EXERCISE DATA:

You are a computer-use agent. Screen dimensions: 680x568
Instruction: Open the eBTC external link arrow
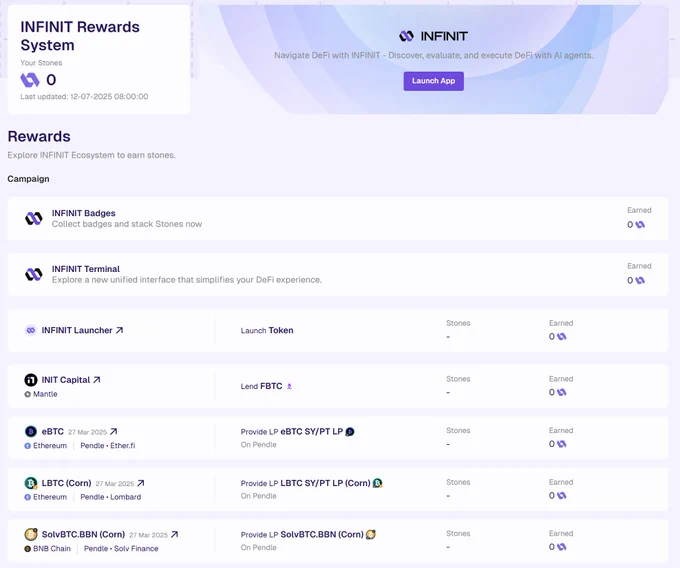tap(114, 431)
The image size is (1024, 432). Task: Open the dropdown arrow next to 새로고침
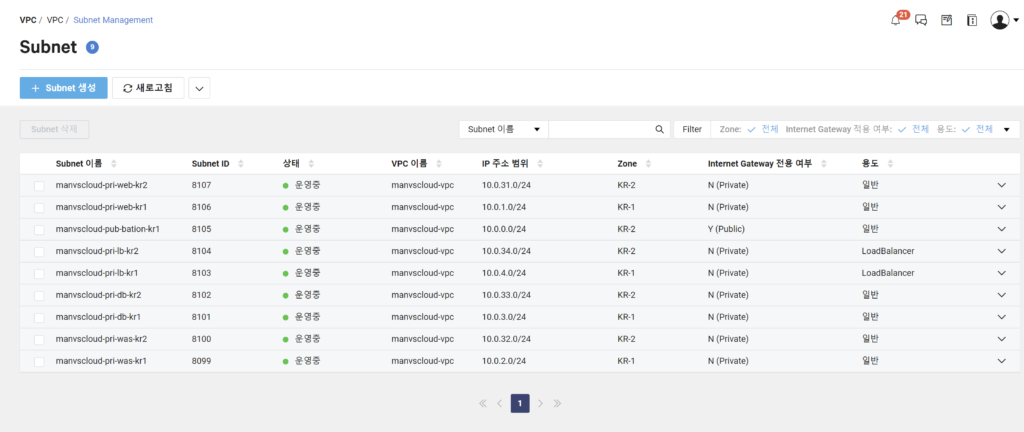pos(199,88)
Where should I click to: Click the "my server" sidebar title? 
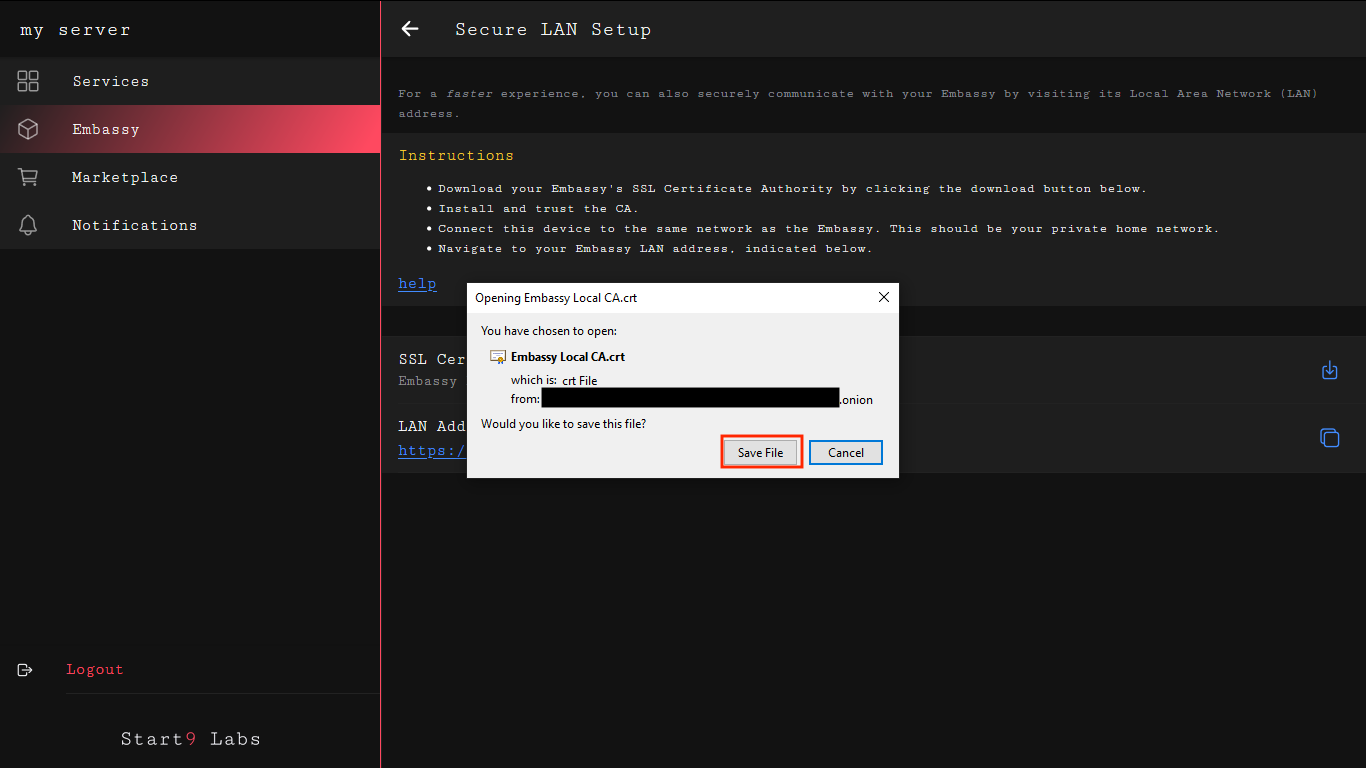click(75, 30)
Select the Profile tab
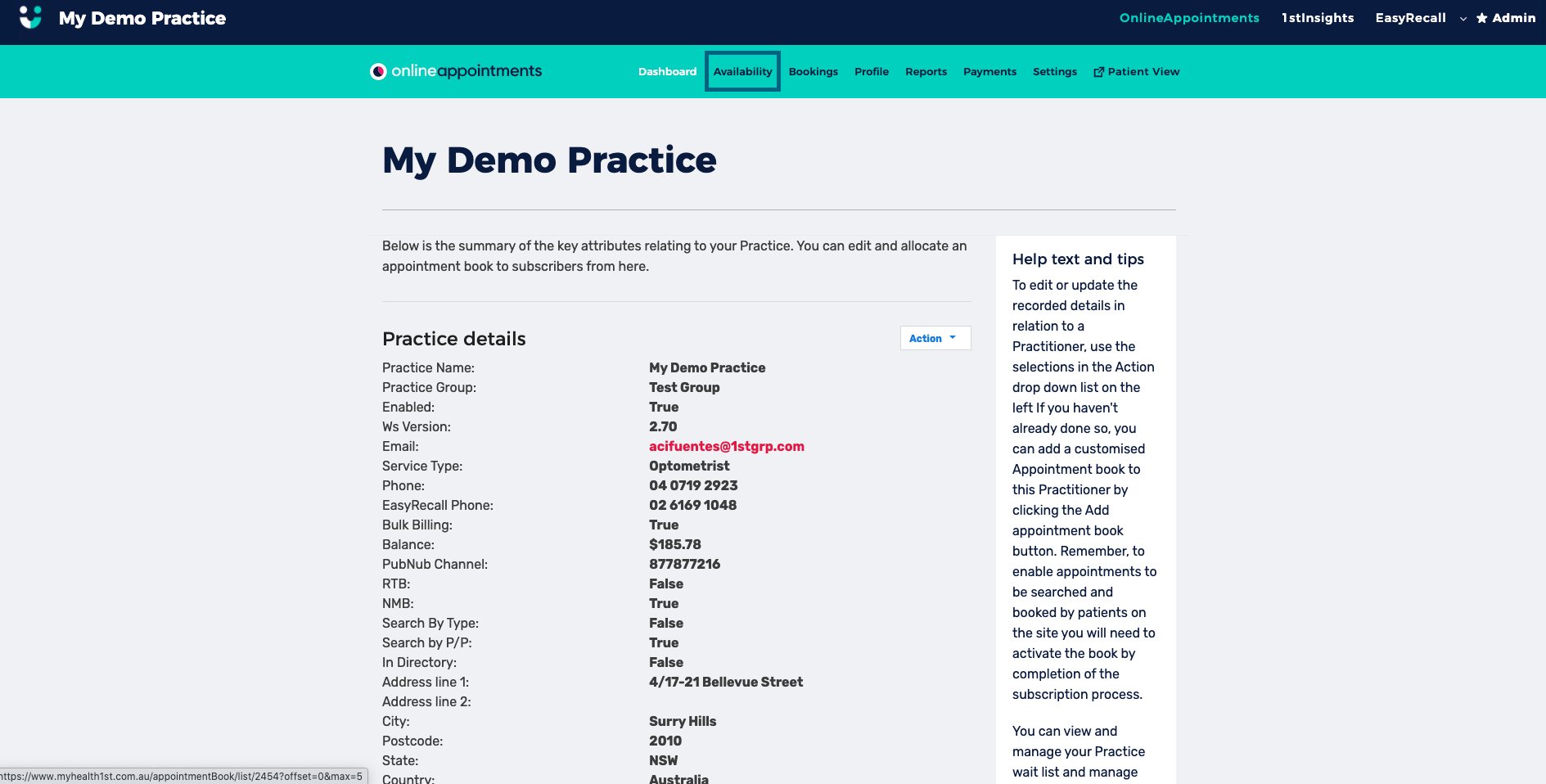Screen dimensions: 1546x784 tap(871, 72)
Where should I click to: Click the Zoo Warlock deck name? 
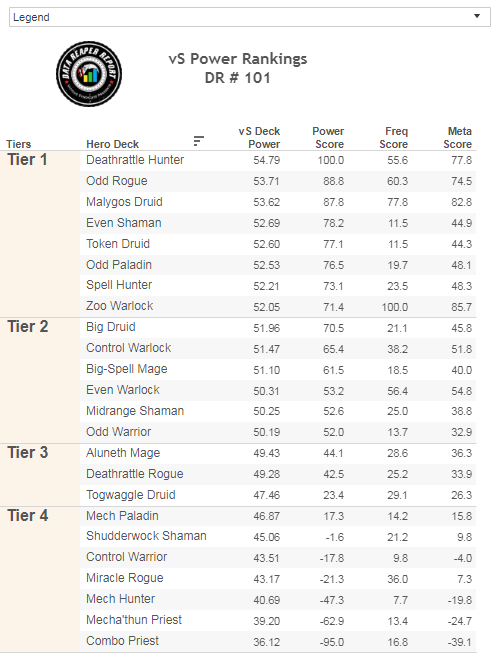tap(119, 306)
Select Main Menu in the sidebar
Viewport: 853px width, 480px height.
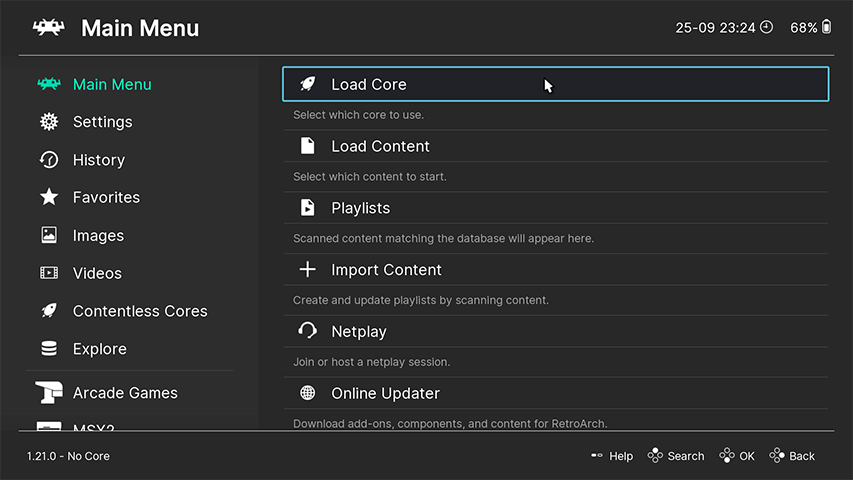(x=112, y=85)
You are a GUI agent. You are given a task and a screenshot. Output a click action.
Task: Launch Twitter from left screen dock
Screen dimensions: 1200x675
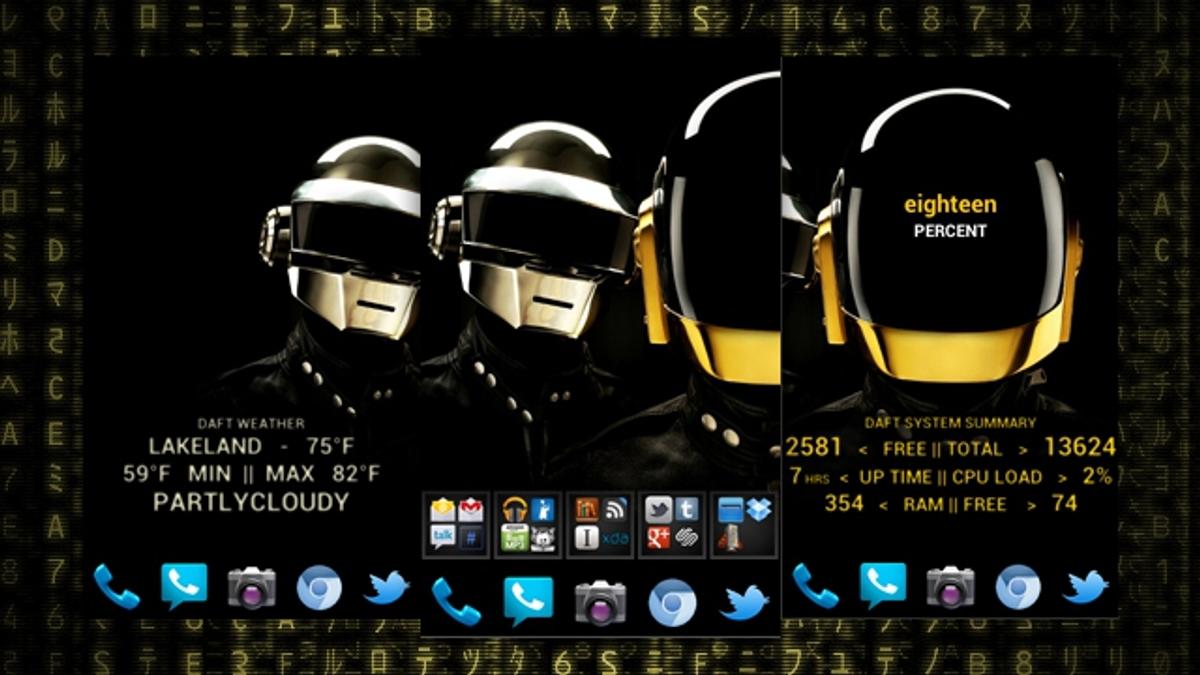(x=386, y=587)
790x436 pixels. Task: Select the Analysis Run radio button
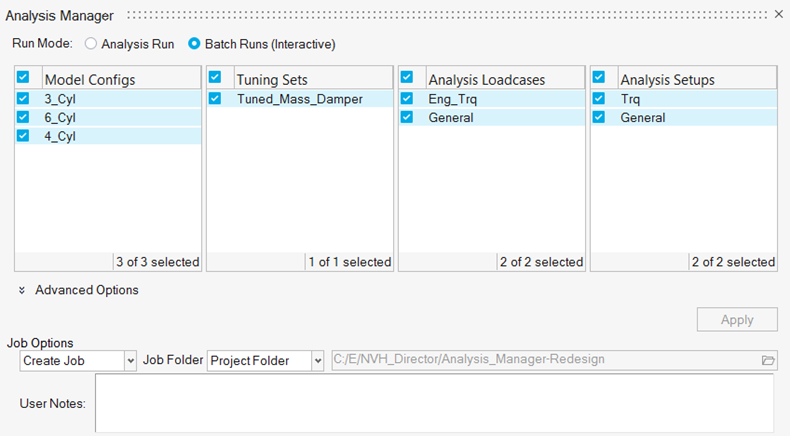pos(92,44)

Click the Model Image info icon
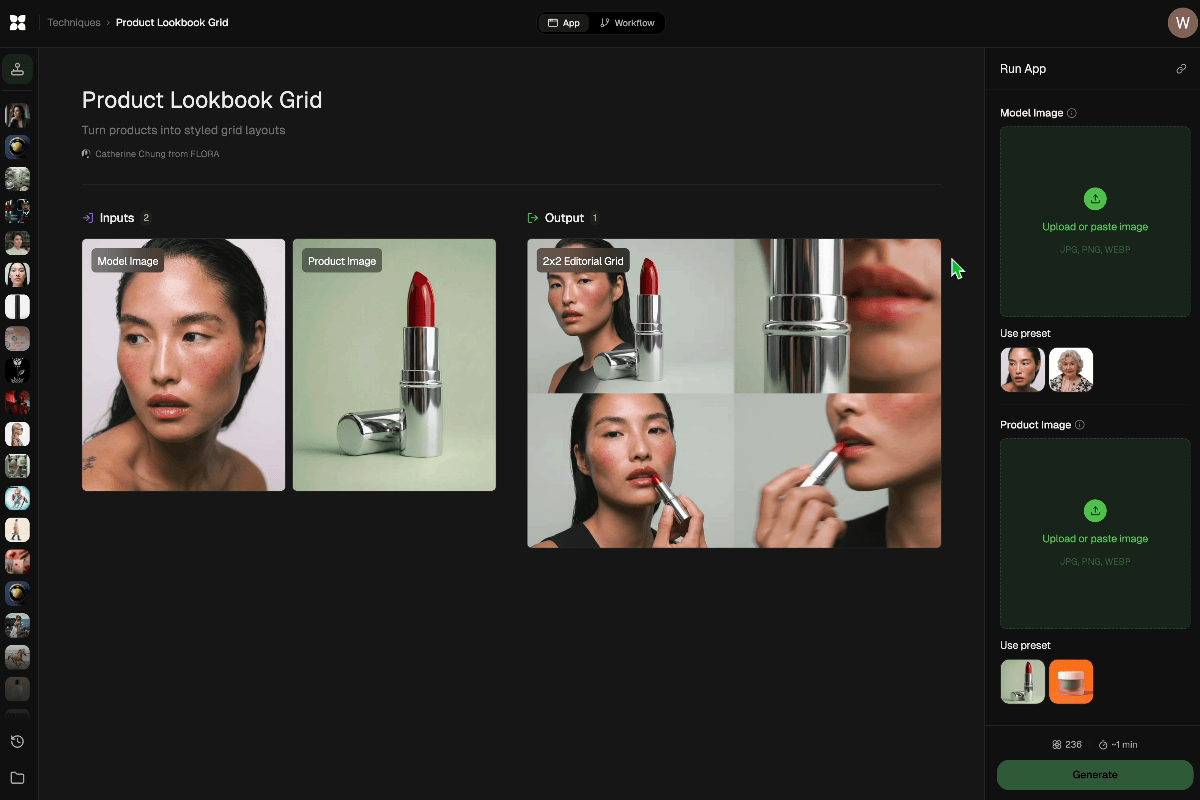coord(1072,113)
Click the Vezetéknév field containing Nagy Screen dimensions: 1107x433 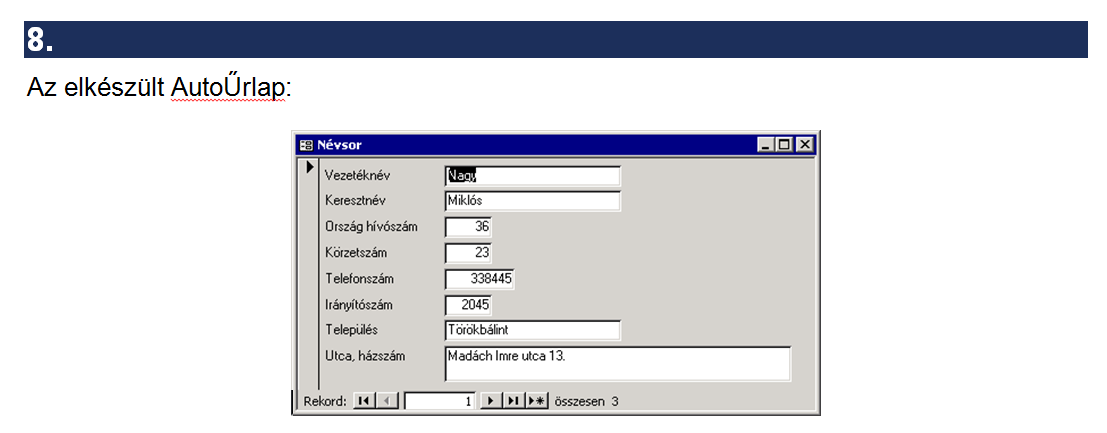tap(532, 176)
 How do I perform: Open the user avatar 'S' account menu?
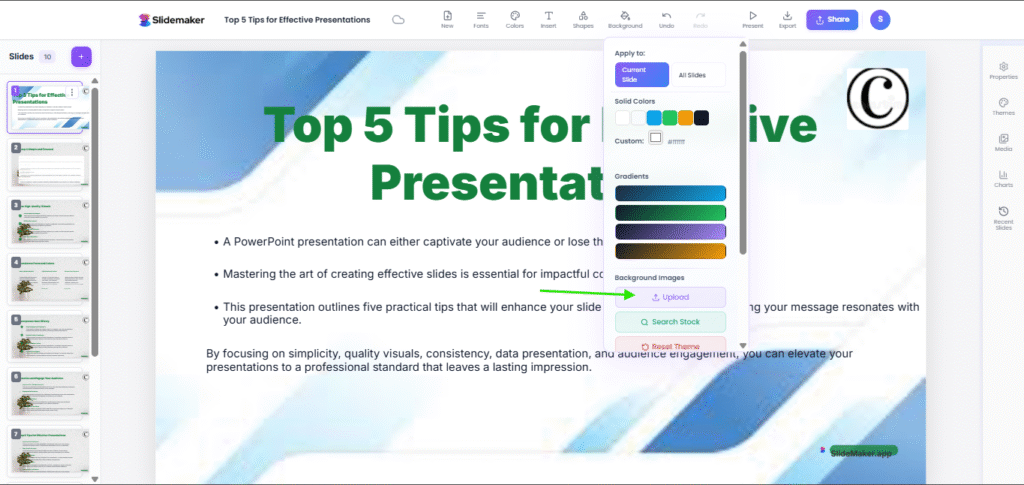pos(880,19)
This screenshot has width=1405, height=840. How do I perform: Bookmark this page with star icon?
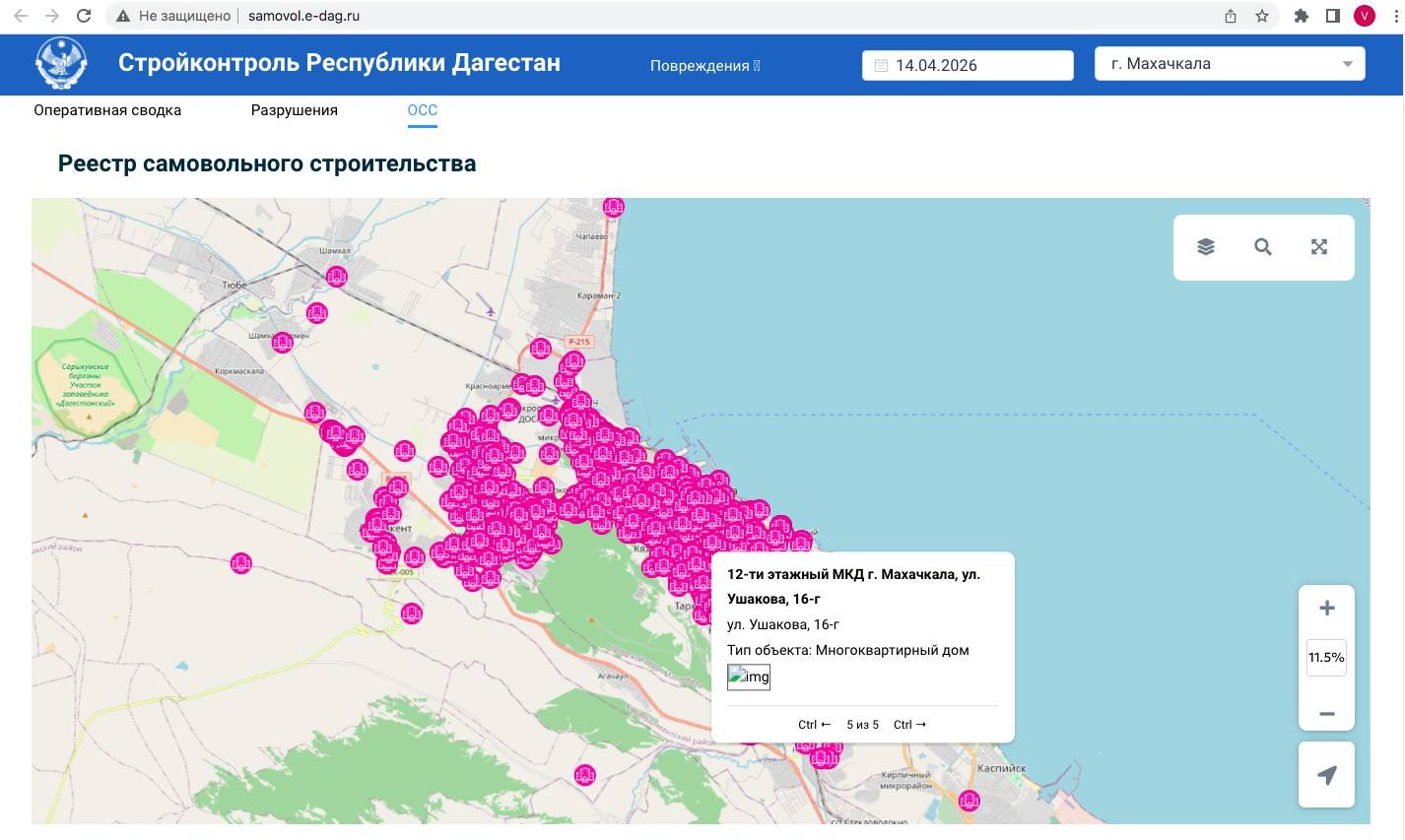click(1261, 16)
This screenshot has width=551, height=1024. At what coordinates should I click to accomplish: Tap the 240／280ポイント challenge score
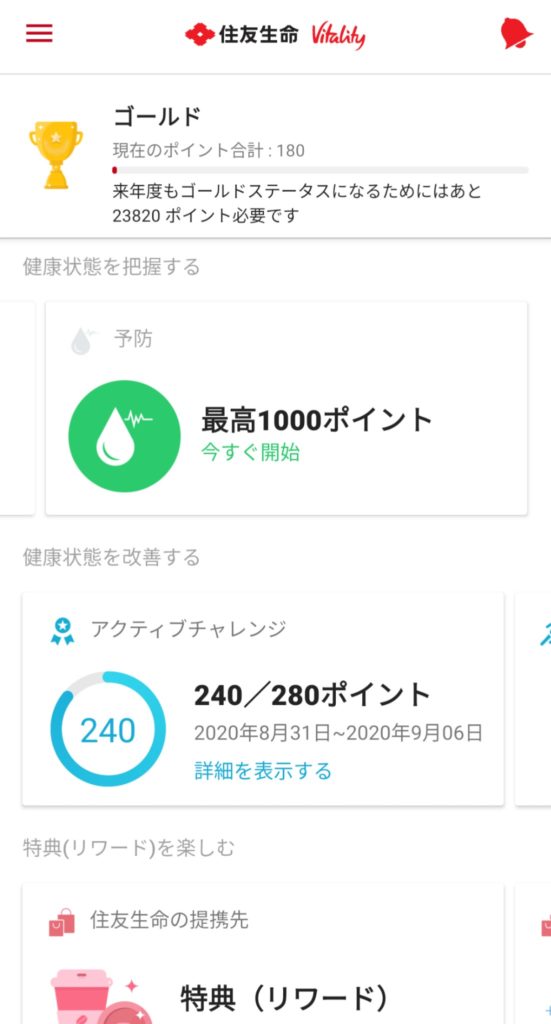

BRIEF:
Whenever a line above includes "agent", copy it in full.

ANSWER SECTION:
You are a computer-use agent. Screen dimensions: 680x568
You are a GUI agent. You are given a task and a screenshot. Output a click action.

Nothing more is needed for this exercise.